EXTRACTED TEXT:
┏━━

R/sar.R
In SAR: Smart Adaptive Recommendations

Documented in print.sar sar sar.data.frame sar.default

#' Fit a SAR model
#'
#' @param x A data frame. For the `print` method, a SAR model object.
#' @param user,item,time,event,weight For the default method, vectors to use as the user IDs, item IDs, timestamps, event types, and transaction weights for SAR. For the `data.frame` method, the names of the columns in the data frame `x` to use for these variables.
#' @param support_threshold The SAR support threshold. Items that do not occur at least this many times in the data will be considered "cold".
#' @param allowed_items A character or factor vector of allowed item IDs to use in the SAR model. If supplied, this will be used to categorise the item IDs in the data.
#' @param by_user Should the analysis be by user ID, or by user ID and timestamp? Defaults to userID only.
#' @param similarity Similarity metric to use; defaults to Jaccard.
#' @param half_life The decay period to use when weighting transactions by age.
#' @param allowed_events The allowed values for `events`, if that argument is supplied. Other values will be discarded.
#' @param catalog_data A dataset to use for building the cold-items feature model.
#' @param catalog_formula A formula for the feature model used to compute similarities for cold items.
#' @param cold_to_cold Whether the cold-items feature model should include the cold items themselves in the training data, or only warm items.
#' @param cold_item_model The type of model to use for cold item features.
#' @param ... For `sar()`, further arguments to pass to the cold-items feature model.
#' @details
#' Smart Adaptive Recommendations (SAR) is a fast, scalable, adaptive algorithm for personalized recommendations based on user transaction history and item descriptions. It produces easily explainable/interpretable recommendations and handles "cold item" and "semi-cold user" scenarios.
#'
#' Central to how SAR works is an item-to-item _co-occurrence matrix_, which is based on how many times two items occur for the same users. For example, if a given user buys items \eqn{i_1} and \eqn{i_2}, then the cell \eqn{(i_1, i_2)} is incremented by 1. From this, an item _similarity matrix_ can be obtained by rescaling the co-occurrences according to a given metric. Options for the metric include Jaccard (the default), lift, and counts (which means no rescaling).
#'
#' Note that the similarity matrix in SAR thus only includes information on which users transacted which items. It does not include any other information such as item ratings or features, which may be used by other recommender algorithms.

┗━━

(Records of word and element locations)
┏━━

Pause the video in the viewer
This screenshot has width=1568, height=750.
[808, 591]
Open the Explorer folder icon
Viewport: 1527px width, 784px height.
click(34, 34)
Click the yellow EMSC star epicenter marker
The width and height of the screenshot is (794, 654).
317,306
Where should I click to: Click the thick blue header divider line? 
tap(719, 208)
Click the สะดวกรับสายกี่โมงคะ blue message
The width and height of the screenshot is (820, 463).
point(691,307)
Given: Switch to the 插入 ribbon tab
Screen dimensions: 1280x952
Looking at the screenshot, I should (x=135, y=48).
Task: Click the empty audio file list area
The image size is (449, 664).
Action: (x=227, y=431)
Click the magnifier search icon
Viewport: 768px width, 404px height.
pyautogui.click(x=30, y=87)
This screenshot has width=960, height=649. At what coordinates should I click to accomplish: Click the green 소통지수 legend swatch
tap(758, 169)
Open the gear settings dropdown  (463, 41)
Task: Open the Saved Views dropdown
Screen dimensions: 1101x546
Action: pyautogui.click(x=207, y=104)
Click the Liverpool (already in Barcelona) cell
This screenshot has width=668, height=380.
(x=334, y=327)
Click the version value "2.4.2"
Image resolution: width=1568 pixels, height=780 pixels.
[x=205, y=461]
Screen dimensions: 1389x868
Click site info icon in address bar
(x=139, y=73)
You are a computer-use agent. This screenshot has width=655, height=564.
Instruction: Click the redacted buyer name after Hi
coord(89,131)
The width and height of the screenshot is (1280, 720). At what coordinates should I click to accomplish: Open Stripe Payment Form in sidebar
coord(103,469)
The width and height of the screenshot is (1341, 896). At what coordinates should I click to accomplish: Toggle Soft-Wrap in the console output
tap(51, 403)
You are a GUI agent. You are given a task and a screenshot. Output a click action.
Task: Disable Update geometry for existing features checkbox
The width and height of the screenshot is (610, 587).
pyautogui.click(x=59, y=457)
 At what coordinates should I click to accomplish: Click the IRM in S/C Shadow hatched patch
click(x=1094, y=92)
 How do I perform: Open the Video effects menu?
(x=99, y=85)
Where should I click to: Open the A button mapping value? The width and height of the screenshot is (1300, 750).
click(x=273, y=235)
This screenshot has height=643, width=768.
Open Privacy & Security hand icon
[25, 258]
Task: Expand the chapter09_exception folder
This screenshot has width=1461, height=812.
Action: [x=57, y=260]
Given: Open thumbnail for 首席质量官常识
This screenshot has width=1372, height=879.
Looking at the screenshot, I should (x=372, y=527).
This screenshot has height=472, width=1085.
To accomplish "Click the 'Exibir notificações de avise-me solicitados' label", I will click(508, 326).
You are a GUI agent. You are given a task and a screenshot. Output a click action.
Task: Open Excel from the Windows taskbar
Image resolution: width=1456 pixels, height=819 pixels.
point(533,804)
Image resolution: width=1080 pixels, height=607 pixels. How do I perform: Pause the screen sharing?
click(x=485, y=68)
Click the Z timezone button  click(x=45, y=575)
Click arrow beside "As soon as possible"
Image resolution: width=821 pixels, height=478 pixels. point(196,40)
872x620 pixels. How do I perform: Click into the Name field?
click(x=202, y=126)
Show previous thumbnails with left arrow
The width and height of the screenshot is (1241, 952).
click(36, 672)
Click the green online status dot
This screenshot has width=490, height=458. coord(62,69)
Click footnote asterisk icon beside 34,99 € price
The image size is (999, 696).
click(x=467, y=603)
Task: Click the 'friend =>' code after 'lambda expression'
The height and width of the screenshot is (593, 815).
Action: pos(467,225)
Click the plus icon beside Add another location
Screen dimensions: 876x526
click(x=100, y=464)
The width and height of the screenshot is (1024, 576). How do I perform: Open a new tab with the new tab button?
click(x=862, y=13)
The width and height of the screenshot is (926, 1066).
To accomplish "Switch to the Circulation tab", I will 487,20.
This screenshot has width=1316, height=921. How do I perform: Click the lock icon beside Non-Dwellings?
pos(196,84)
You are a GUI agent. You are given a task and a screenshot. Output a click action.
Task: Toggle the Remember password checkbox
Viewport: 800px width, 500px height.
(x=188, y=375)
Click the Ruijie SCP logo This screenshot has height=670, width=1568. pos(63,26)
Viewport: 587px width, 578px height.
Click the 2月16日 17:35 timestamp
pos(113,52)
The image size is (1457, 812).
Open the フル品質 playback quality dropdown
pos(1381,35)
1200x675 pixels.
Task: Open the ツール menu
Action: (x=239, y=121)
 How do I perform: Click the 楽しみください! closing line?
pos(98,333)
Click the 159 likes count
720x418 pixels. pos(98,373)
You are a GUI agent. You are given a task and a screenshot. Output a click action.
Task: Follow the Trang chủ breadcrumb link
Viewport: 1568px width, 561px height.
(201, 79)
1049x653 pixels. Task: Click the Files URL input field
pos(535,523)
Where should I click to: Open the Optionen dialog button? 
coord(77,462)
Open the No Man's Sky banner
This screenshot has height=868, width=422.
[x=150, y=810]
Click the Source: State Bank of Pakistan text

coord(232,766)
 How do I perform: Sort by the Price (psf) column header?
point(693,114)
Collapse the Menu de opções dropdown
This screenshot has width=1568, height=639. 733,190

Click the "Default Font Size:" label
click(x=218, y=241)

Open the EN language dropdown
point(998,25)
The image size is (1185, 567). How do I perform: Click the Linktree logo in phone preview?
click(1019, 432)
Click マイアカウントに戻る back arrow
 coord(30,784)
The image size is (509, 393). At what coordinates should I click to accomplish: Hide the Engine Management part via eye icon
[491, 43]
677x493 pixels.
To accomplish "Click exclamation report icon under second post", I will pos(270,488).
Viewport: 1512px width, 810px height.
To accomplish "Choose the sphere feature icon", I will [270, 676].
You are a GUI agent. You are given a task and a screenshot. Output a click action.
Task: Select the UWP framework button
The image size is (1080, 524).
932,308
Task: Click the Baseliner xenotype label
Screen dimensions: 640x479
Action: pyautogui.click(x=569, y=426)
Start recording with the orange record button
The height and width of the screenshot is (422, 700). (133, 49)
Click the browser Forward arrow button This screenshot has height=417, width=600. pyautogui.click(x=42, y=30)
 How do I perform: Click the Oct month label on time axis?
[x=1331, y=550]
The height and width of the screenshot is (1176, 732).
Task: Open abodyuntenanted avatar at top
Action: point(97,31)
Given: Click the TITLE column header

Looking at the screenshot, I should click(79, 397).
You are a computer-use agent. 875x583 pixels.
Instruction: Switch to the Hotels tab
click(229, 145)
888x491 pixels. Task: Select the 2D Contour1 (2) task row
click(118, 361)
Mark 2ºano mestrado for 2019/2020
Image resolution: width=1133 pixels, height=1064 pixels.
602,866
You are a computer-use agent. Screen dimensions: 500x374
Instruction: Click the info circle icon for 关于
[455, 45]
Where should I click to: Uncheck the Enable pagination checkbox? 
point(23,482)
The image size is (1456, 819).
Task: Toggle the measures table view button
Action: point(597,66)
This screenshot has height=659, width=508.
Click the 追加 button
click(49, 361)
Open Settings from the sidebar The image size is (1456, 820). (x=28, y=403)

┗━━

EXERCISE REQUIREMENTS:
1) In the SAR documentation, which similarity metric is the default?
2) Reproduce the listing from the line containing "Viewport: 587px width, 578px height." through the line containing "720x418 pixels. pos(98,373)", both lines included.
The listing has no connection to the SAR documentation.

SOLUTION LIST:
1) Jaccard

2)
Viewport: 587px width, 578px height.
Click the 2月16日 17:35 timestamp
pos(113,52)
The image size is (1457, 812).
Open the フル品質 playback quality dropdown
pos(1381,35)
1200x675 pixels.
Task: Open the ツール menu
Action: (x=239, y=121)
 How do I perform: Click the 楽しみください! closing line?
pos(98,333)
Click the 159 likes count
720x418 pixels. pos(98,373)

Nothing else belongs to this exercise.